- [WHAT IS EXPECTED]:
Render the listing from the line with "Open the RGB histogram display" to the line with "point(986,450)", both included, as a Markdown table with columns Entry and Content, numbering each row and skipping blank lines. Omit the pictures.

- [ITEMS]:

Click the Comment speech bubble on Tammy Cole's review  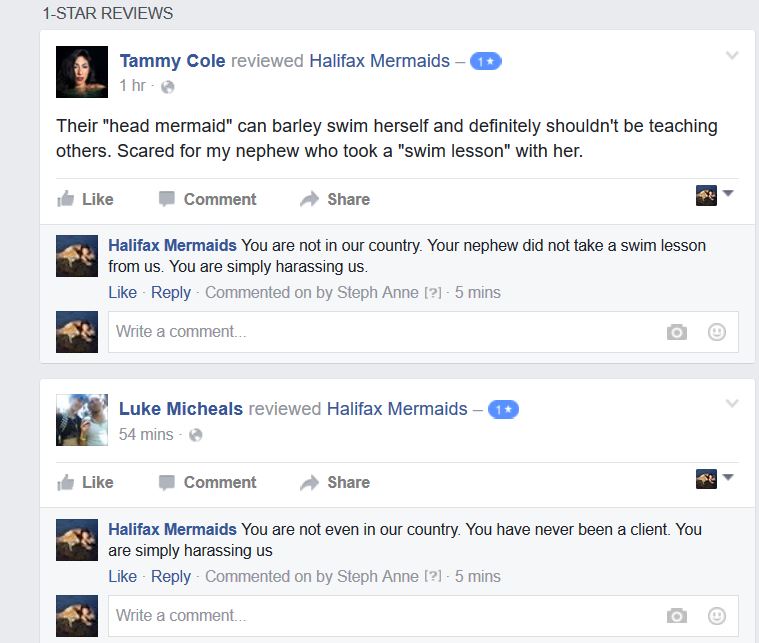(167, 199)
...
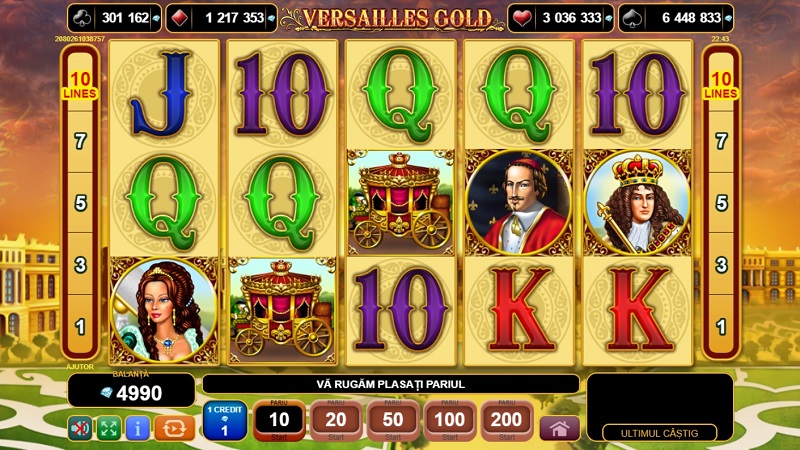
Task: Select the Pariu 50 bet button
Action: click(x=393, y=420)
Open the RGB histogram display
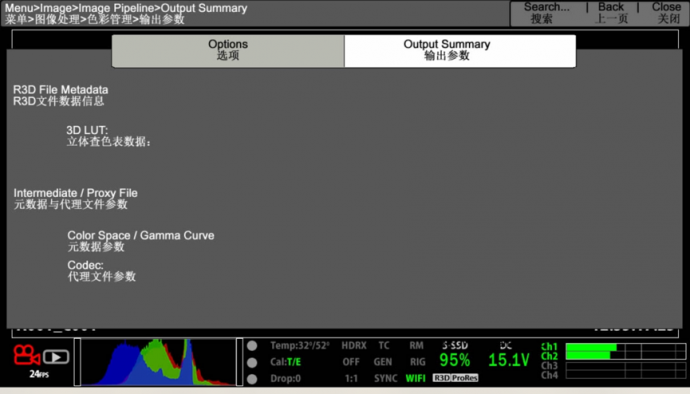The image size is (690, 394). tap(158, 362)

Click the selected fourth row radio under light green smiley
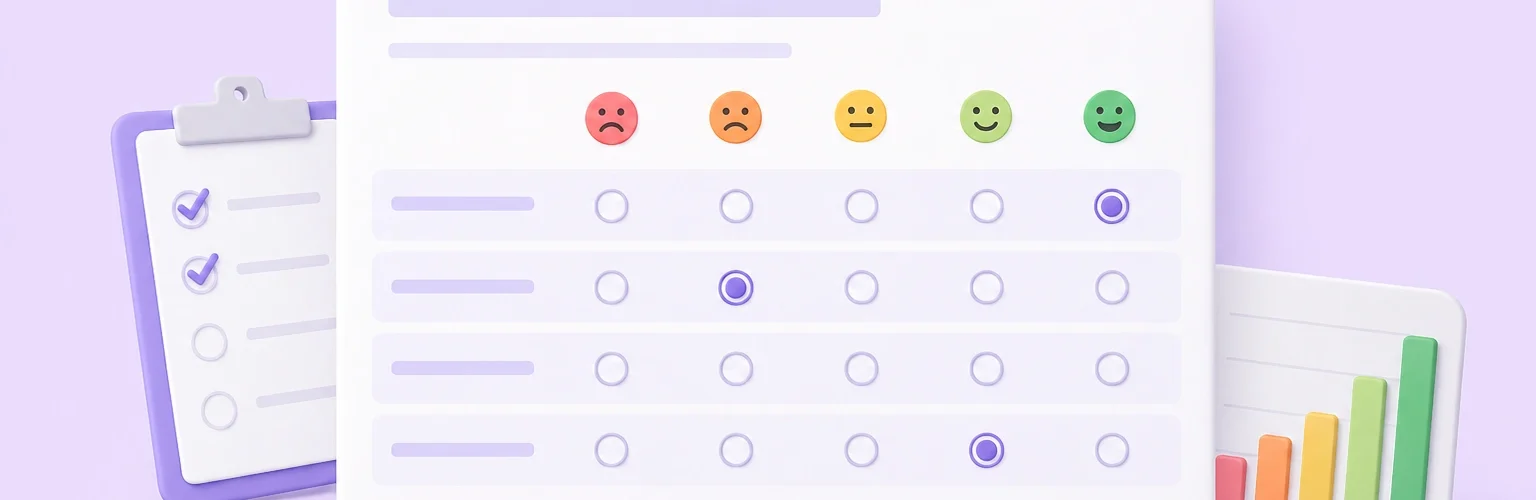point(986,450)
--
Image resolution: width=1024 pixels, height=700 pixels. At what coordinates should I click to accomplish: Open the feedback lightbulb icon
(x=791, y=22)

- [FULL SOLUTION]:
| Entry | Content |
|---|---|
| 1 | Open the RGB histogram display |
| 2 | The image size is (690, 394). tap(158, 362) |
| 3 | Click the selected fourth row radio under light green smiley |
| 4 | point(986,450) |